→ **What the exercise asks**: From the entries that follow, copy each line containing the word "Sort".

########

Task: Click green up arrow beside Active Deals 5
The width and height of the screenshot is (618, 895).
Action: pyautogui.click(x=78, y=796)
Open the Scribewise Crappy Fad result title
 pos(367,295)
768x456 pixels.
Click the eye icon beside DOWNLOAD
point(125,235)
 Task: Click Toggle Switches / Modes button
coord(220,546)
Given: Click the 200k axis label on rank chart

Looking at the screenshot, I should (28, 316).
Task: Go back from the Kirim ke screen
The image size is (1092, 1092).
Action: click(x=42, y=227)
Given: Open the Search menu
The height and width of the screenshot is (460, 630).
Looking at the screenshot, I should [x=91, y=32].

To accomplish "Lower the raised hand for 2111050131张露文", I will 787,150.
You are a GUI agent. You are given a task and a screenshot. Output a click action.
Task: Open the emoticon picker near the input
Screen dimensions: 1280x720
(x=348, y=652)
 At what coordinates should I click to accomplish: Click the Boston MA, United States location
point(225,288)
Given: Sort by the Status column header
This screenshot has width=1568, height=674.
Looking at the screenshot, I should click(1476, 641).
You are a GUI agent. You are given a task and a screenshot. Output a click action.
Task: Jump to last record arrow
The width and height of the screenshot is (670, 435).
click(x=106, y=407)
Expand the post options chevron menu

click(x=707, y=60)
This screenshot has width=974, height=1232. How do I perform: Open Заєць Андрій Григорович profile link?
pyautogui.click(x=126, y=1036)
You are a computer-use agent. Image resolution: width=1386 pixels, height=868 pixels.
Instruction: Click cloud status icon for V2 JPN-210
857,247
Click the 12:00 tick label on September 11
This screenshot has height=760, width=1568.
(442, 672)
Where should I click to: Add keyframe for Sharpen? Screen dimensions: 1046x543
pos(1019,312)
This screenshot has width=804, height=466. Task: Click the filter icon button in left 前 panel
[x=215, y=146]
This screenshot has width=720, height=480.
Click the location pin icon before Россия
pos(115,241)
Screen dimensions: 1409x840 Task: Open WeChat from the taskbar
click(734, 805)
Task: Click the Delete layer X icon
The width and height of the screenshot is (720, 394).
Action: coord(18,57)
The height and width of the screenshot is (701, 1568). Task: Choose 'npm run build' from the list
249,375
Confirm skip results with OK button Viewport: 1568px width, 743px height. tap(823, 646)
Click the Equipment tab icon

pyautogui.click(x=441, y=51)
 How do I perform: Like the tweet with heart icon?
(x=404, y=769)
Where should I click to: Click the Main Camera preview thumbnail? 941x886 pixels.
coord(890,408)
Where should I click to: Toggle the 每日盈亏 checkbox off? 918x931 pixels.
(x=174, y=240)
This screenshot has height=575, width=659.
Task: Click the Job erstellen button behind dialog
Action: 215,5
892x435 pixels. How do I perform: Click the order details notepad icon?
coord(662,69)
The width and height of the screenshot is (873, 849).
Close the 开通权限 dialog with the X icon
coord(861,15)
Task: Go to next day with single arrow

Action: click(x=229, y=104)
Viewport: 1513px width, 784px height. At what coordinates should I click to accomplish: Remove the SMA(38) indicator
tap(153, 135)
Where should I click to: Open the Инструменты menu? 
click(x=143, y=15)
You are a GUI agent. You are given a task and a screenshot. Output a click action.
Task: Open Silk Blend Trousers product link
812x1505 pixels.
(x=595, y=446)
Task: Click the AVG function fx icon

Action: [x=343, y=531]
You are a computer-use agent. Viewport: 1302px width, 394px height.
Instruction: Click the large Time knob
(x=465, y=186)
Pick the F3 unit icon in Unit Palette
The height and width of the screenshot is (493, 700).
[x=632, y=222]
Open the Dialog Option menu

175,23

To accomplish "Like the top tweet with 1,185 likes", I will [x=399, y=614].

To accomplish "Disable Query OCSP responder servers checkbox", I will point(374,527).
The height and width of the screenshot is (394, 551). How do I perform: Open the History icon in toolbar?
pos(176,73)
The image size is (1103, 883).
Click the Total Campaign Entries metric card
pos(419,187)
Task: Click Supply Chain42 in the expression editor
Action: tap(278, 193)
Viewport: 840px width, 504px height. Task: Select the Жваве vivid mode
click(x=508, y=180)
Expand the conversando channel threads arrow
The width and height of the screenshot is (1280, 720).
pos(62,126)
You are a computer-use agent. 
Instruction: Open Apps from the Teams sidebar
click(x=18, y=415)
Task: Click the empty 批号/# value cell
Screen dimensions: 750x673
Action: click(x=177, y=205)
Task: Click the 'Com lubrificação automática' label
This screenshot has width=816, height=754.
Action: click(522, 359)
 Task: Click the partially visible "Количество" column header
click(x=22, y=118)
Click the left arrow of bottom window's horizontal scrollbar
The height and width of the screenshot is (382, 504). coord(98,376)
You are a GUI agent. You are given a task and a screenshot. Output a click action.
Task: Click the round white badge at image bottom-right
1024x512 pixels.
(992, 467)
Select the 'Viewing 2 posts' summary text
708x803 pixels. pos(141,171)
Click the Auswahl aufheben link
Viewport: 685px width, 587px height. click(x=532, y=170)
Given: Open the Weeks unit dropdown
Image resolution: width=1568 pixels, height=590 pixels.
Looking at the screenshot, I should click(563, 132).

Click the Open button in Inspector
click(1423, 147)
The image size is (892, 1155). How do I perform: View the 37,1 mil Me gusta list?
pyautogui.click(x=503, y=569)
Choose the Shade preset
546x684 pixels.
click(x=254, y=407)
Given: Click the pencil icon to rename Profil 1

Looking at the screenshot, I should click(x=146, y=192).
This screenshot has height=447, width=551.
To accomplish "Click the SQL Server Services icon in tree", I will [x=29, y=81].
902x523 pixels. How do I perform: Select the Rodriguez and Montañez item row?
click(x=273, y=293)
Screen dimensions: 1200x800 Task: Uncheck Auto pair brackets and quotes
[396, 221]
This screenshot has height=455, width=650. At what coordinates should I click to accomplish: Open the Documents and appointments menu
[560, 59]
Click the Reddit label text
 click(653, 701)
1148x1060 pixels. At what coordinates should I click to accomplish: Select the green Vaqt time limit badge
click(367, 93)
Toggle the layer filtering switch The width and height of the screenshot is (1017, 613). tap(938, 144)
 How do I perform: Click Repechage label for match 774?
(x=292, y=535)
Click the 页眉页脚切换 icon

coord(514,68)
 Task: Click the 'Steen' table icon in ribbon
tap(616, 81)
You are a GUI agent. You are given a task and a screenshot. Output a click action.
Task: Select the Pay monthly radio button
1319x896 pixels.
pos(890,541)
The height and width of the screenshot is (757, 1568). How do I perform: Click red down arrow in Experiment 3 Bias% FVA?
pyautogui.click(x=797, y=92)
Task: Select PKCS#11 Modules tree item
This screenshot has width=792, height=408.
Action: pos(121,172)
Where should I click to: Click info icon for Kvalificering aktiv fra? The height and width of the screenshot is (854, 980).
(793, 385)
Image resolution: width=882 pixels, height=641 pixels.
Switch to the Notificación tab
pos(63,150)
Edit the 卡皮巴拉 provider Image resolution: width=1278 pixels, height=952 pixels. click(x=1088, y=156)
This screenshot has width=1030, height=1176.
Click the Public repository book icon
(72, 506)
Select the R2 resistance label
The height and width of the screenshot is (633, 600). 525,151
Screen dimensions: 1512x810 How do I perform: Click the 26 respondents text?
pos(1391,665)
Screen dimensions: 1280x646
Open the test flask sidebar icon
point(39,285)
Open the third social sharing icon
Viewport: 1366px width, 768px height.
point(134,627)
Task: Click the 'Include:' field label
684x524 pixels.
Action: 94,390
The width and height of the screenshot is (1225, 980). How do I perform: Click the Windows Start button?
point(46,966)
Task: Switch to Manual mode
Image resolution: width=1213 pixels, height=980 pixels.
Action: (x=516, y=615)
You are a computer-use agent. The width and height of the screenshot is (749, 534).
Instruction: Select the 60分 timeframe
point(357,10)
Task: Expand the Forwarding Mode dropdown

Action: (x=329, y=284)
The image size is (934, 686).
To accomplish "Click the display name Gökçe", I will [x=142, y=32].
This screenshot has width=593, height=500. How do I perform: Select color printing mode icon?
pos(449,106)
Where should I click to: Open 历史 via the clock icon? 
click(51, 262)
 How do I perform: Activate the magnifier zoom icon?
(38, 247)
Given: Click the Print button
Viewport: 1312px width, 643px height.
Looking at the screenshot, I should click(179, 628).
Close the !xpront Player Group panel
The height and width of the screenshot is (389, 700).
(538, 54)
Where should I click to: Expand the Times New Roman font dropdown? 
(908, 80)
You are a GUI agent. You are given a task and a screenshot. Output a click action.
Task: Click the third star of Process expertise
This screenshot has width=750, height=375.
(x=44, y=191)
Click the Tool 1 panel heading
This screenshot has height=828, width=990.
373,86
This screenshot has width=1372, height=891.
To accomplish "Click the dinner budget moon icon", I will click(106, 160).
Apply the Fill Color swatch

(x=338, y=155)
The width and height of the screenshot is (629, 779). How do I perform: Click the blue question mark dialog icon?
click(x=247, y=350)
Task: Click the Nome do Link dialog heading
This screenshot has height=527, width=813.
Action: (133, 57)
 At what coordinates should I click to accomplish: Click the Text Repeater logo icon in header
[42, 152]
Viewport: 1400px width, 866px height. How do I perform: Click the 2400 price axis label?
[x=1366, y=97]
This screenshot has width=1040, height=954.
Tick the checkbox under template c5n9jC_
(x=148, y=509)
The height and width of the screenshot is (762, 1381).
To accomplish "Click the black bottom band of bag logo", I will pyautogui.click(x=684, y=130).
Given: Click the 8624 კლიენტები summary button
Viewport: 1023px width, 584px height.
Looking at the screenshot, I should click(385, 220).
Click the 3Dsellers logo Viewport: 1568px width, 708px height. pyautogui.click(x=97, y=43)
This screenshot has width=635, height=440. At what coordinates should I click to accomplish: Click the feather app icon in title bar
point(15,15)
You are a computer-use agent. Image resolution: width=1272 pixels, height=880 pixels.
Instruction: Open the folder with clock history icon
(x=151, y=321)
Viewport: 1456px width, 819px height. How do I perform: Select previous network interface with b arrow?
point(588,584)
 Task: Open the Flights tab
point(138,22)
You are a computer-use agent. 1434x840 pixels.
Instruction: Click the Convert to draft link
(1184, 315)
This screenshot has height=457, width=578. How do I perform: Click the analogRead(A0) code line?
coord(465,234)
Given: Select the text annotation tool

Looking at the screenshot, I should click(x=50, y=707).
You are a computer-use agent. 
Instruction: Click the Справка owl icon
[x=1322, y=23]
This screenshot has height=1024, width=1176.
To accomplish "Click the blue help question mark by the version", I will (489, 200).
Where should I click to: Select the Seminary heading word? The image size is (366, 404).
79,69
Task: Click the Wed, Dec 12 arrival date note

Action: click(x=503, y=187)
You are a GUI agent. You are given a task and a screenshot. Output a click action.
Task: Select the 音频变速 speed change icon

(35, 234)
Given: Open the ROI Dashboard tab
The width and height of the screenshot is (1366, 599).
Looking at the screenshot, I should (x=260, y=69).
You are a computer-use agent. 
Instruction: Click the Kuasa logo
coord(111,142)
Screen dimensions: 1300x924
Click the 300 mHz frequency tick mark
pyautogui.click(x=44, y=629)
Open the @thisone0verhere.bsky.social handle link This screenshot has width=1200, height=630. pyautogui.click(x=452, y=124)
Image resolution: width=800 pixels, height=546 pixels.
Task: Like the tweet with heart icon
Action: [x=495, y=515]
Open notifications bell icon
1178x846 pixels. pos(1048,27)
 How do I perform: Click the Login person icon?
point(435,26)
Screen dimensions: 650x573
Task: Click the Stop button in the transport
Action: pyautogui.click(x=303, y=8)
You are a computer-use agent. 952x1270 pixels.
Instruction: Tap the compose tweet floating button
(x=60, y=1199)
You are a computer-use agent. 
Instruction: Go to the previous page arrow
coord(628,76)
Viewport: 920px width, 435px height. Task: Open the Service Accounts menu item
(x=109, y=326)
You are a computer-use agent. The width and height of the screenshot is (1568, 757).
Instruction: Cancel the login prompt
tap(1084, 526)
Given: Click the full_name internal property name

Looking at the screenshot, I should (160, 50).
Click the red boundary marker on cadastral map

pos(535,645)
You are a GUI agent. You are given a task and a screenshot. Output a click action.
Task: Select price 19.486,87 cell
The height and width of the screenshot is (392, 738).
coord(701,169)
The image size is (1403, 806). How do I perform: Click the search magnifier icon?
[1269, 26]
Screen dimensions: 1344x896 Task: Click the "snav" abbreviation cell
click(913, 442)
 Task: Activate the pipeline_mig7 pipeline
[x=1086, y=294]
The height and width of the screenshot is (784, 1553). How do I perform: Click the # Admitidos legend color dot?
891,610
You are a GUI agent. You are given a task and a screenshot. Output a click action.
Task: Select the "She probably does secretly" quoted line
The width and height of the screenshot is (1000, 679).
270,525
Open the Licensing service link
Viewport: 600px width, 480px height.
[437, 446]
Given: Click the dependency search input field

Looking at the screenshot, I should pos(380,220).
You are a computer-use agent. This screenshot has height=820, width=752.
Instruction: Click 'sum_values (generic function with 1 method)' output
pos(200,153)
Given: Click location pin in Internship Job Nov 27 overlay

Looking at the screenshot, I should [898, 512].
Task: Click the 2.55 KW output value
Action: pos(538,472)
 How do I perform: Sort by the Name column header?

########

→ **Result for this task**:
Given: Sort by the Status column header
 How do I perform: Sort by the Name column header?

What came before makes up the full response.